モトコルセが製作したZ900RSのフレームやスイングアームは、チタニウムゴールドのパウダーコーティングが施されている。ということは、当然ながら“全バラ”にしなければ作業することができない。モーターショーまでの限られた短い製作期間を考えると、その熱意と行動力に頭が下がる。

また、オーリンズ製の前後サスペンションやBST製カーボンホイール、レーシングマシンと見紛うばかりのブレンボ製ブレーキシステム、各部に装着されるドライカーボンのパーツなど、いわゆる高性能・高級パーツに目を奪われがちだが、モトコルセならではの質感の高さは、じつは細部にこそ宿っている。

Z900RS カスタムディテール

「車体を真横から見たとき、エンジンのシリンダーとラジエター、そしてシリンダーヘッドから出たエキゾーストパイプが下に伸びる角度が、ノーマルだとバラバラなんです。もちろん性能や機能に影響しませんから乗るうえでは問題ありません。そこで今回のカスタムでは、ラジエターの取り付け角やマフラーを作る際にエキパイの角度を、シリンダーの前傾角度に合わせているんです」

そんな手間は、言われなければ気がつかないが、一見しただけで理由は分からずとも、作りの良さが間違いなく伝わってくるディテールだ。Zカスタムの新潮流が、かつてないカワサキファンの注目を集める理由がここにある。

各ディテール紹介

タンクとシートのディテール
タンクはマットとグロスに塗り分けてクロームラインを貼り込んだモトコルセ流の火の玉。シートはラジアル状のダイヤキルトをあしらい、エンドをわずかに盛り上げ、レトロかつ豪奢な雰囲気を演出。
ディスクローターと倒立フォーク
(左)ディスクローターはAlth製のベンチレーテッド、キャリパーはブレンボのGP4RXを装備。(右)オーリンズの倒立フォークは長さのあるイタリア車用OEMパーツをベースに新規で製作。ホイールはBST製のカーボン。
リヤショックとエクステリアパーツ
(左)リヤショックもオーリンズに換装。リンクプレートもアルミ削り出しで新規製作。

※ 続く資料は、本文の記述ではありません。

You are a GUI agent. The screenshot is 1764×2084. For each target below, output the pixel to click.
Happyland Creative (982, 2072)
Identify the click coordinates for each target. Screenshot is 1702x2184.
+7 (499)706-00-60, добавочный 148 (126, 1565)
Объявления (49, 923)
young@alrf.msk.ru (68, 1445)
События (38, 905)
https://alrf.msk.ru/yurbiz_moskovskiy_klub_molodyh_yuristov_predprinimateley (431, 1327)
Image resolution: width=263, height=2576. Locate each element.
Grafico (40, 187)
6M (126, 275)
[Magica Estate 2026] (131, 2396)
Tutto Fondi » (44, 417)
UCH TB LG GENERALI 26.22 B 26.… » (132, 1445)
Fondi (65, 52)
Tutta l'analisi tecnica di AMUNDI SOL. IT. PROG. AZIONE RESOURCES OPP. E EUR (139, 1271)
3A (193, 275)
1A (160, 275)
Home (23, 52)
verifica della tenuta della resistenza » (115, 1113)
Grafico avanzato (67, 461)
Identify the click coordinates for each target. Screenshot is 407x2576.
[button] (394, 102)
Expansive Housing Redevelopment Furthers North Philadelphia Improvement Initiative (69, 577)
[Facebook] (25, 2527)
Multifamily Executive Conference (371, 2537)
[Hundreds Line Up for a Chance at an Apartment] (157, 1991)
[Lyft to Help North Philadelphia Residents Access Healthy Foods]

(右)フェンダーステーやライトハウジング等のエクステリアパーツはもちろん、エンジンハンガーまでドライカーボンで製作。
メーターやライトハウジング
メーターやライトハウジングはドライカーボン製に換装するが、ウインカーはバランスの良さゆえにあえてノーマルを使用。

ビルダー:モトコルセ 近藤 伸さん

モトコルセ 近藤 伸さん
’94 年に前身となるガレージ・ラボコルセをオープン。以来、イタリア車を主とした高品位なカスタムパーツやコンプリート車の開発に力を入れ、高級輸入モデルのインポーターとしても活躍している。